The hepato- and neuroprotective effect of gold Casuarina equisetifolia bark nano-extract against Chlorpyrifos-induced toxicity in rats

Abstract

Background

The bark of Casuarina equisetifolia contains several active phytoconstituents that are suitable for the biosynthesis of gold nanoparticles (Au-NPs). These nanoparticles were subsequently evaluated for their effectiveness in reducing the toxicity induced by Chlorpyrifos (CPF) in rats.

Results

Various hematological and biochemical measurements were conducted in this study. In addition, markers of oxidative stress and inflammatory reactions quantified in liver and brain tissues were evaluated. Histopathological examinations were performed on both liver and brain tissues. Furthermore, the native electrophoretic protein and isoenzyme patterns were analyzed, and the relative expression levels of apoptotic genes in these tissues were determined. The hematological and biochemical parameters were found to be severely altered in the group injected with CPF. However, the administration of Au-C. equisetifolia nano-extract normalized these levels in all treated groups. The antioxidant system markers showed a significant decrease (P ≤ 0.05) in conjunction with elevated levels of inflammatory and fibrotic markers in both liver and brain tissues of the CPF-injected group. In comparison, the pre-treated group exhibited a reduction in these markers when treated with the nano-extract, as opposed to the CPF-injected group. Additionally, the nano-extract mitigated the severity of histopathological lesions induced by CPF in both liver and brain tissues, with a higher ameliorative effect observed in the pre-treated group.
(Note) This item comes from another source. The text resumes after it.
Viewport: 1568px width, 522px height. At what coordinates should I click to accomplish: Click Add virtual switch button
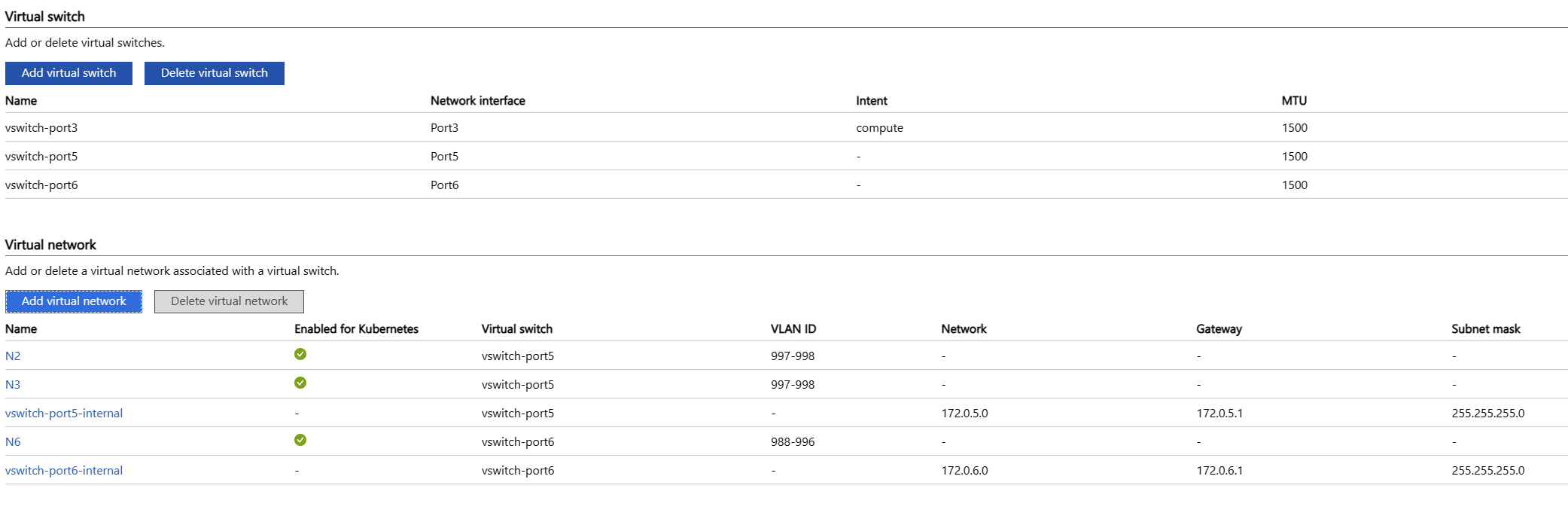pyautogui.click(x=69, y=73)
Electrophoretic assays conducted on liver and brain tissues revealed that the nano-extract prevented the qualitative changes induced by CPF in the pre-treated group. Furthermore, the molecular assay demonstrated a significant increase in the relative expression of apoptotic genes in the CPF-injected rats. Although the nano-extract ameliorated the relative expression of these genes compared to the CPF-injected group, it was unable to restore their values to normal levels.

Conclusion

Our results demonstrated that the nano-extract effectively reduced the toxicity induced by CPF in rats at hematological, biochemical, histopathological, physiological, and molecular levels, in the group pre-treated with the nano-extract.